Within days of returning to Apple as the iCEO (the interim CEO), Jobs got to work, the book chronicles. “Jobs set up shop in a big conference room and called in the product teams one by one. As soon as everyone had convened, it went straight to work. ‘No introductions, absolutely not'… Someone started taking notes. Steve said, ‘You don't need to take notes. If it's important, you'll remember it.'”
One of the important changes that Jobs brought about was to resolve a long-running and damaging patent lawsuit with Microsoft. In return for dropping charges that Microsoft ripped off the Mac in Windows, Jobs persuaded Gates to keep developing the all-important Office suite for the Mac, narrates Kahney. “Without Office, the Mac was doomed. Jobs also got Gates to publicly support the company with a $150 million investment.
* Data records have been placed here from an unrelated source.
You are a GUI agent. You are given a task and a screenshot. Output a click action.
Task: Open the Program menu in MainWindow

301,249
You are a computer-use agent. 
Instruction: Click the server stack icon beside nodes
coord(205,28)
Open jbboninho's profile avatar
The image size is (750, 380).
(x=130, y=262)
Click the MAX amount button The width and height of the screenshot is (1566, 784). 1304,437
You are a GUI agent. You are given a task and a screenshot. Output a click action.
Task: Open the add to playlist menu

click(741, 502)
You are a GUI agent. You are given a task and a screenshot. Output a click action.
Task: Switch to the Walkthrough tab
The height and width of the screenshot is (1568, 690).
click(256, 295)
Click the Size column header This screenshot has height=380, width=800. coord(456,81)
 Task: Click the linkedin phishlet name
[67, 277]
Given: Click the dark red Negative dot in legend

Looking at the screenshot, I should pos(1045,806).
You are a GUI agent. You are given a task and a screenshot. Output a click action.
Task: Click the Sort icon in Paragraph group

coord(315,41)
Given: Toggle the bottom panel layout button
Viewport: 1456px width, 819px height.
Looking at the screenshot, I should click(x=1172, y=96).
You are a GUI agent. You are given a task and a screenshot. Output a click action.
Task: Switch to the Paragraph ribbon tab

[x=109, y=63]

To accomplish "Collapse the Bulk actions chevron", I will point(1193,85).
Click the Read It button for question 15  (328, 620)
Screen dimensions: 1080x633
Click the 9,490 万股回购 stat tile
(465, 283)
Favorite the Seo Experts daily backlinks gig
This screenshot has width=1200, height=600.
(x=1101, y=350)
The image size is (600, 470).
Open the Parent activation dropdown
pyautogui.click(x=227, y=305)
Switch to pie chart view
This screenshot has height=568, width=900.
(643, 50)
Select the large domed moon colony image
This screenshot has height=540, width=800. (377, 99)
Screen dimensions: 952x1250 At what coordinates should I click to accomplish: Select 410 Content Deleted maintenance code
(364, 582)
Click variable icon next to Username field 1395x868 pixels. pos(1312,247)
The investment was largely symbolic, but Wall Street loved it: Apple stock shot up 30 per cent.”
In the author's view, the most important thing Jobs did was to radically simplify Apple's product pipeline. “In his modest office near the company's boardroom, Jobs drew a very simple two-by-two grid on the whiteboard. Across the top he wrote ‘Consumer' and ‘Professional,' and down the side, ‘Portable' and ‘Desktop.'” This was the radical new product strategy – killing everything to focus on just four machines – and some thought it was crazy, even suicidal, recounts Kahney. “Jobs knew that Apple was only a few short months from bankruptcy, and the only way to save the company was to focus keenly on what it did best: build easy-to-use computers for consumers and creative professionals.”
Did Jobs believe in a system of innovation, or consciously think about innovation? No, we consciously think about making great products, Jobs had told a journalist. For, to him, trying to systemise innovation is “like somebody who's not cool trying to be cool. It's painful to watch… It's like watching Michael Dell try to dance. Painful.”
The Genius Bar, a place where customers could get answers face to face, finds special mention in the book. Ron Johnson, the company's retail head, asked a focus group what their best experience with customer service was, anywhere. “Most mentioned the concierge desk at hotels, which is there to help, not sell. Johnson realised it might be a good idea to install a concierge desk for computers. He thought it could be like a friendly neighbourhood bar, where the bartender dispensed free advice instead of booze…”
Suggested study for business leaders in any domain.